§ ASSIGNMENT
The lines below starting at the line containing "Google Map (703, 2200)" and ending at the line containing "Einstellungen speichern (345, 1428)" are to be repeated exactly, with both ends kept and nothing else added.

§ ENTRIES SHOWN
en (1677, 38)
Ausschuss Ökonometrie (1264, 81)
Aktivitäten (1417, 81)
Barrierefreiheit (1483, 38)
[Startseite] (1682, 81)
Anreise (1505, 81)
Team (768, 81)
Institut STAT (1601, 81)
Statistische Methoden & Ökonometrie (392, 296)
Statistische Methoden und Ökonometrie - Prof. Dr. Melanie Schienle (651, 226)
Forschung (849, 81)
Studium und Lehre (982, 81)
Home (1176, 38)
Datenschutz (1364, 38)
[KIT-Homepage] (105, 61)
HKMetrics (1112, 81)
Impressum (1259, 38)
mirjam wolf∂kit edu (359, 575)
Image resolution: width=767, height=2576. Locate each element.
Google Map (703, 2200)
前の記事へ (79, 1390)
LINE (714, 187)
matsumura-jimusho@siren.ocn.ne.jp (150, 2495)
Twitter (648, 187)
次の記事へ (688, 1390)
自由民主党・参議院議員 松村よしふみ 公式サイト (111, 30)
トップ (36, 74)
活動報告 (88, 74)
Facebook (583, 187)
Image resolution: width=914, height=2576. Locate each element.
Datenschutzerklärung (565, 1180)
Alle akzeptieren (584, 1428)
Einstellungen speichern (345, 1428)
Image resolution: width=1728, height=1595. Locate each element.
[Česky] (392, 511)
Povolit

§ YOUR RESPONSE
Google Map (703, 2200)
前の記事へ (79, 1390)
LINE (714, 187)
matsumura-jimusho@siren.ocn.ne.jp (150, 2495)
Twitter (648, 187)
次の記事へ (688, 1390)
自由民主党・参議院議員 松村よしふみ 公式サイト (111, 30)
トップ (36, 74)
活動報告 (88, 74)
Facebook (583, 187)
Image resolution: width=914, height=2576. Locate each element.
Datenschutzerklärung (565, 1180)
Alle akzeptieren (584, 1428)
Einstellungen speichern (345, 1428)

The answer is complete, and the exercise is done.